● **Required action**
Where the line with "Task: Select the 707 total count field" appears below, start writing out lines exactly, and finish with the line with "Task: Select the last New Tab in tab strip", which is included; write out nothing else.

(Records supplied)

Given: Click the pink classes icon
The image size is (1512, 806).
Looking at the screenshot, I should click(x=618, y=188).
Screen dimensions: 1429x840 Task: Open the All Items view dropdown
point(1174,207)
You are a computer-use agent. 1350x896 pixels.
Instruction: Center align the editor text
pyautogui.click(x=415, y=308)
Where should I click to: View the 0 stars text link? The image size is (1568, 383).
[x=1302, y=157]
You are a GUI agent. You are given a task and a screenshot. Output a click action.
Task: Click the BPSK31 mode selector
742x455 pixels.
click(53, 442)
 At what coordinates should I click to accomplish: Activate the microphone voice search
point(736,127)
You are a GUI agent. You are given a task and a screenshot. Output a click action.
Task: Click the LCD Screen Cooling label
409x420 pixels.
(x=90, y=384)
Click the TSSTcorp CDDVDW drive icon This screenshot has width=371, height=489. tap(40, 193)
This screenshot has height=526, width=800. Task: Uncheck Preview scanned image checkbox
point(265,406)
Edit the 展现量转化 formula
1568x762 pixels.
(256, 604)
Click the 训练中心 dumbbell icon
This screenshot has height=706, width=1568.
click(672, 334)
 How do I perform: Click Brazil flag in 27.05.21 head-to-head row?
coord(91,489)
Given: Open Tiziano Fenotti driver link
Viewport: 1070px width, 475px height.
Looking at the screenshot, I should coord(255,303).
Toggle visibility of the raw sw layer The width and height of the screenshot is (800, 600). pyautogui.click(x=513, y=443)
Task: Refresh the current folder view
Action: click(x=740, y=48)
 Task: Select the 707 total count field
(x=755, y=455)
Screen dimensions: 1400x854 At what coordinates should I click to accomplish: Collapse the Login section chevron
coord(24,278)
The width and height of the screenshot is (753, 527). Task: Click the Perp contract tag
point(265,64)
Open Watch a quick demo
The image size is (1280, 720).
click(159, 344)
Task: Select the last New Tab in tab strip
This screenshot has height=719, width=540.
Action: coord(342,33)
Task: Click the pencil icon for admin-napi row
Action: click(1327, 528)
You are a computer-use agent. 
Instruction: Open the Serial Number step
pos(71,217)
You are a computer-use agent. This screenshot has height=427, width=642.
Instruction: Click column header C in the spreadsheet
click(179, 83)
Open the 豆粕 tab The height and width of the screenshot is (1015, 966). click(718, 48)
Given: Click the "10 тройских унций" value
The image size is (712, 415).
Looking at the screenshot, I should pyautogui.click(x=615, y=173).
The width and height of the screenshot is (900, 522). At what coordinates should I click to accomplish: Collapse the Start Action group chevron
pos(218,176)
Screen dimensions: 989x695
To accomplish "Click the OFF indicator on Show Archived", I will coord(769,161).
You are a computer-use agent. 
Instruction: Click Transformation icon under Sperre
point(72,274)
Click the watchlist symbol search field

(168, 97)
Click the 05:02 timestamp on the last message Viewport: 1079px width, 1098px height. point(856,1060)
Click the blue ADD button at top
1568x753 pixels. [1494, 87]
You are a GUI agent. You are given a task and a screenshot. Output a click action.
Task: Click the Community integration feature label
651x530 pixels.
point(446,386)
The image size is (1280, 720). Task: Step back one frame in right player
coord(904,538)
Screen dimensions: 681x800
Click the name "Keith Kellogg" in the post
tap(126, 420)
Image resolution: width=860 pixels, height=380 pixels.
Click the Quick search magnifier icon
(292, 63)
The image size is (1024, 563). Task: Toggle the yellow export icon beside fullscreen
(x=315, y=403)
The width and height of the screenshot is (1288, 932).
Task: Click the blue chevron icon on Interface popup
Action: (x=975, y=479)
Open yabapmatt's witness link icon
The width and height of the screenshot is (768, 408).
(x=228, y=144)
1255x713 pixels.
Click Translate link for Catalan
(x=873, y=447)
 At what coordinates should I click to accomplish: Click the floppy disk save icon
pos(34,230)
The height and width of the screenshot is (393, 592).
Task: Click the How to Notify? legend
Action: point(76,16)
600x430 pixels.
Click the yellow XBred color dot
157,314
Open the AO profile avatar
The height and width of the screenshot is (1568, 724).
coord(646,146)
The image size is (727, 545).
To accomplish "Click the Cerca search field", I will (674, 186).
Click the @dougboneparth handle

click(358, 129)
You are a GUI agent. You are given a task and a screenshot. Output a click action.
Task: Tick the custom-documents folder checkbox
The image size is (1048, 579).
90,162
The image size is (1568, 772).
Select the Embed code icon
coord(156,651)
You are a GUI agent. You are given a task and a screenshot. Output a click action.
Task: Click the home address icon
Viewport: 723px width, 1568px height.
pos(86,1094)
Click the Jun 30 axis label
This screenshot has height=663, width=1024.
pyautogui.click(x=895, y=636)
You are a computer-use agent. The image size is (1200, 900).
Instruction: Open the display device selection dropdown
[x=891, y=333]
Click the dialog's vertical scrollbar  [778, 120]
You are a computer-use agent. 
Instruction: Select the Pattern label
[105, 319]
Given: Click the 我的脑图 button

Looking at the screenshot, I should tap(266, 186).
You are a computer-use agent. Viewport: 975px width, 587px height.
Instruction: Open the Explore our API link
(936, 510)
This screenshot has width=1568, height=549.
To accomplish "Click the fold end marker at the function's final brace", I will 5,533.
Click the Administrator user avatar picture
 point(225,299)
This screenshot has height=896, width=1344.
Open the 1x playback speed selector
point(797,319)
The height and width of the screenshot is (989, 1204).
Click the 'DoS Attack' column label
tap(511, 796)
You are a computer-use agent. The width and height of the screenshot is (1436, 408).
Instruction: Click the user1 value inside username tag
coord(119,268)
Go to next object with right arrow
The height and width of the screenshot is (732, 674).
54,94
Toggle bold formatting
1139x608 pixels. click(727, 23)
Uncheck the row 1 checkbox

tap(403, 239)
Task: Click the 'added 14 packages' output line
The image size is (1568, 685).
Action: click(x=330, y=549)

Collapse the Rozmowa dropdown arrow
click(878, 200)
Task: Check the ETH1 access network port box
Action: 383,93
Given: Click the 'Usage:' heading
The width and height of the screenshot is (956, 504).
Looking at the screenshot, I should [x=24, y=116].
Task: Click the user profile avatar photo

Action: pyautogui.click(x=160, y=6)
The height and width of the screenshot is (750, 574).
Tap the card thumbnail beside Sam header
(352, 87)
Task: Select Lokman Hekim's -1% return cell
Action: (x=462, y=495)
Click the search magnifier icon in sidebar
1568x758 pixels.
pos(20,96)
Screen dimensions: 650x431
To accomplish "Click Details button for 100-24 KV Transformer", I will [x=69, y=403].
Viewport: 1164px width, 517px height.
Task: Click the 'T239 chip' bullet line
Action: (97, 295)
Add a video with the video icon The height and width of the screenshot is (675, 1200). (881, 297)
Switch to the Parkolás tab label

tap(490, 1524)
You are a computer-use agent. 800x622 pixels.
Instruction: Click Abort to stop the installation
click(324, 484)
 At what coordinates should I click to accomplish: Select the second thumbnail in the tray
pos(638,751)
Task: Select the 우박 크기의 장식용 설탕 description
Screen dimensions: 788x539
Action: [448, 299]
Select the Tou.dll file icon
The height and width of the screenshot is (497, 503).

(End Records supplied)

● **Output**
 Task: Select the 707 total count field
(x=755, y=455)
Screen dimensions: 1400x854 At what coordinates should I click to accomplish: Collapse the Login section chevron
coord(24,278)
The width and height of the screenshot is (753, 527). Task: Click the Perp contract tag
point(265,64)
Open Watch a quick demo
The image size is (1280, 720).
click(159, 344)
Task: Select the last New Tab in tab strip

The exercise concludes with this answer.